EXERCISE DIRECTIONS. Which lines below include the string "computer"? Please show each one.

DATA EXTRACT.
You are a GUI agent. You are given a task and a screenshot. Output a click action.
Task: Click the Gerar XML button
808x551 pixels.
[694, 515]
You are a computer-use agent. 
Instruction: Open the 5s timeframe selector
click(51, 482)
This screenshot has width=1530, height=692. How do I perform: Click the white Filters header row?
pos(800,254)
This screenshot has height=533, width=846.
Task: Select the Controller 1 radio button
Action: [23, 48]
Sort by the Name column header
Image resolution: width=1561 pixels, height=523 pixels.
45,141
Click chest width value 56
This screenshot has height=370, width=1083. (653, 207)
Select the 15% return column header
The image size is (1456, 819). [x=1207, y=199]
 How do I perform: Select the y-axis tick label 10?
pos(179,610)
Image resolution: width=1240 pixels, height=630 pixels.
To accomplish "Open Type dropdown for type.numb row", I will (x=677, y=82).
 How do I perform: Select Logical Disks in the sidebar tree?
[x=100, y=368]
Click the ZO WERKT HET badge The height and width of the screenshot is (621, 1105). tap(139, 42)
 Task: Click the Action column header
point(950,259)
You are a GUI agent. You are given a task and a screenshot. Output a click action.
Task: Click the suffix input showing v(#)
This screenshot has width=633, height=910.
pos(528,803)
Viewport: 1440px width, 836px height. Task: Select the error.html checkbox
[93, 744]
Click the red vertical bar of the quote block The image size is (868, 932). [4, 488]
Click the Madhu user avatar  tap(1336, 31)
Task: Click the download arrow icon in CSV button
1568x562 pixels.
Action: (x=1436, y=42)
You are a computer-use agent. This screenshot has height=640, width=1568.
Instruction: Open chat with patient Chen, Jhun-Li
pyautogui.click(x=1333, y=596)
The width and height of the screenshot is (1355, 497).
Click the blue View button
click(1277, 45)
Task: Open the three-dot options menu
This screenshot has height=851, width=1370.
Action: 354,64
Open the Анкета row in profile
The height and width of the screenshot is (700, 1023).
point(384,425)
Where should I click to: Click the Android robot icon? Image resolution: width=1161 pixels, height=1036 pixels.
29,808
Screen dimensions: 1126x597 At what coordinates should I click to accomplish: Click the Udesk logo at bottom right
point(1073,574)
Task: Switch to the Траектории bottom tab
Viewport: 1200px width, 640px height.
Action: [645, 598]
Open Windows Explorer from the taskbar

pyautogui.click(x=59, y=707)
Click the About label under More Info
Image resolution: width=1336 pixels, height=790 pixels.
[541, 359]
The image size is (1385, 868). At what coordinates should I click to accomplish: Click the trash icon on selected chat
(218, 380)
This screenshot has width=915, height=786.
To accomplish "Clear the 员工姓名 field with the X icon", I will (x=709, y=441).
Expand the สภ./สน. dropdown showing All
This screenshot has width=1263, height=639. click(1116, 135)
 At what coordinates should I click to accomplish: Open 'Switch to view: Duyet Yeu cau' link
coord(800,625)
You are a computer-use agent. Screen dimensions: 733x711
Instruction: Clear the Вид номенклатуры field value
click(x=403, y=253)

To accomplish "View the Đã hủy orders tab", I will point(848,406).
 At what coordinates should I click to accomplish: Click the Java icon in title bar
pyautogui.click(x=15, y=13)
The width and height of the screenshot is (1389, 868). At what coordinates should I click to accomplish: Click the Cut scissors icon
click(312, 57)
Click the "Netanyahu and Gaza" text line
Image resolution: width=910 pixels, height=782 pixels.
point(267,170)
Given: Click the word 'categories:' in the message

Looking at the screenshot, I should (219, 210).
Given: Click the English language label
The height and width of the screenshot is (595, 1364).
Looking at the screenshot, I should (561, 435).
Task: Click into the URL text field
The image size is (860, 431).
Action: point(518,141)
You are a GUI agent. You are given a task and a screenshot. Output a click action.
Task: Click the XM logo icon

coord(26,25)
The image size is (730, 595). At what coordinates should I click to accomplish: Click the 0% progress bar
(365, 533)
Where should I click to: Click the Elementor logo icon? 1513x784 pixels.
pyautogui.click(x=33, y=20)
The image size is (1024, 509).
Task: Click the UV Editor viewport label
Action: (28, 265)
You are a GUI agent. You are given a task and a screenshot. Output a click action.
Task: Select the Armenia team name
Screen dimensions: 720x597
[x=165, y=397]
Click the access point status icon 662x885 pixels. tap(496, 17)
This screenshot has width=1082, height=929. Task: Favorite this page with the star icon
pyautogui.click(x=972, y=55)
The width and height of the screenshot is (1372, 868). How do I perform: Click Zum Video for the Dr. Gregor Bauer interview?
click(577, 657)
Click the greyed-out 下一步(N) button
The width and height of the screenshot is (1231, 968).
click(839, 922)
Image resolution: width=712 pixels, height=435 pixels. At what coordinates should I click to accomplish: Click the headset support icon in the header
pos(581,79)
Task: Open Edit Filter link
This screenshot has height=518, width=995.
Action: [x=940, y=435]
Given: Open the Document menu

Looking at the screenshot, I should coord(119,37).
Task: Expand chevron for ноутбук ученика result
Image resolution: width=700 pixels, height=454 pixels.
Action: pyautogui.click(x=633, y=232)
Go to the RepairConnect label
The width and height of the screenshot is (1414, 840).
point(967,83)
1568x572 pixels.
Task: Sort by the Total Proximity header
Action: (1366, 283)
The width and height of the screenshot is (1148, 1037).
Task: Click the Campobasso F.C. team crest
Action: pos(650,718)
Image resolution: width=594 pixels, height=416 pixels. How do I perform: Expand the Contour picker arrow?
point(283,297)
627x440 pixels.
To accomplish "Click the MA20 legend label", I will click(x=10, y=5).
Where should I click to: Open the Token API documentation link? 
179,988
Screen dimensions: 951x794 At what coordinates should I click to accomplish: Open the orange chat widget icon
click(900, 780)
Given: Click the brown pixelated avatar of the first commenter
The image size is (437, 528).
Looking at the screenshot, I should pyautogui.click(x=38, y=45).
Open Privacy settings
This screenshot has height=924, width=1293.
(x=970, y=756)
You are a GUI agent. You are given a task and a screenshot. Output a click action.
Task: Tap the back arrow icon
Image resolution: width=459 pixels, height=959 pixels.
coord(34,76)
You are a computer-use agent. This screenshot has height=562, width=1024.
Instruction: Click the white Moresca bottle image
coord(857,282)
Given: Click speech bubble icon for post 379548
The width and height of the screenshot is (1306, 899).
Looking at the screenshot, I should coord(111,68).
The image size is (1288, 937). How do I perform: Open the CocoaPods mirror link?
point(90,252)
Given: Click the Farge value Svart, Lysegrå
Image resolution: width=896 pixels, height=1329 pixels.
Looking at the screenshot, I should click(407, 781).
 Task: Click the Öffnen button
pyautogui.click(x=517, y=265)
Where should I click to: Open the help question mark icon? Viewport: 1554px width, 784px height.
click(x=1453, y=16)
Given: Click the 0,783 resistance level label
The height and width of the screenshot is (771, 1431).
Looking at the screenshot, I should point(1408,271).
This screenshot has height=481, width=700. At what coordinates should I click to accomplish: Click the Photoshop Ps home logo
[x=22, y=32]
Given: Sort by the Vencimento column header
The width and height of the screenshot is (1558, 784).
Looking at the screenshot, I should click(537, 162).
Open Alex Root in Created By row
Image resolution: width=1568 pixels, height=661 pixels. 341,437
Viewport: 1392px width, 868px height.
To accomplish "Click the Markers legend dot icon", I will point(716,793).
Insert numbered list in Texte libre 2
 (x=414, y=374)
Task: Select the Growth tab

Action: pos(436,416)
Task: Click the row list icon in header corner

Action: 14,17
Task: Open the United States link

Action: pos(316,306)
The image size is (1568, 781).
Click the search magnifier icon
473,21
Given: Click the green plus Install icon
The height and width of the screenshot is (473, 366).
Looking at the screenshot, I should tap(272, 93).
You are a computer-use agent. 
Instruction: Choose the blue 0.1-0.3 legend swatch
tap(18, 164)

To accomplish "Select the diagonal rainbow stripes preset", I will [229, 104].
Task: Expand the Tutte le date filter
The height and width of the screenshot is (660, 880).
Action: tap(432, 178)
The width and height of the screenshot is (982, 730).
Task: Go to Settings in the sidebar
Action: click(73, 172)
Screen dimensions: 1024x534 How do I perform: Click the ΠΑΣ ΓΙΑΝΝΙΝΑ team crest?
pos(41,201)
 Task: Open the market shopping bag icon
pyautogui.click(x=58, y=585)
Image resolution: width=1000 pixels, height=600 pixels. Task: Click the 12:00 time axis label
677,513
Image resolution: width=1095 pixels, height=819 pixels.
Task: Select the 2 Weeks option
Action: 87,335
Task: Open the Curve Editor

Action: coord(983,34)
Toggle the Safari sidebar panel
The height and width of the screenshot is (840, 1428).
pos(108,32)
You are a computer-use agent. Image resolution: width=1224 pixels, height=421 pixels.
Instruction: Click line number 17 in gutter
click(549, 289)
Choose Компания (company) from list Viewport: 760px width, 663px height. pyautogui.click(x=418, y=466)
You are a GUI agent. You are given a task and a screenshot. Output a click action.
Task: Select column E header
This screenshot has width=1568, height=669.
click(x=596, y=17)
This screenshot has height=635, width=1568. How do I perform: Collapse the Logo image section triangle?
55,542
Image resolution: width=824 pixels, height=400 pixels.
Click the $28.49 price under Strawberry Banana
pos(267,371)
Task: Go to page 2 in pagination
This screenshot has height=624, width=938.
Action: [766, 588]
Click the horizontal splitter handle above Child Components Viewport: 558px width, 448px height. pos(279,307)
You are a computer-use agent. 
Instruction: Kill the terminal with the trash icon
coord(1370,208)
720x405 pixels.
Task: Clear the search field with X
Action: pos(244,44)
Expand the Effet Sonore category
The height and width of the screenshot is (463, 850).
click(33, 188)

COMPLETED TASK.
You are a computer-use agent. 
You are a computer-use agent. This screenshot has height=640, width=1568.
You are a computer-use agent. Screen dimensions: 733x711
You are a computer-use agent. This screenshot has height=562, width=1024.
You are a computer-use agent. 
You are a computer-use agent. Image resolution: width=1224 pixels, height=421 pixels.
You are a computer-use agent. 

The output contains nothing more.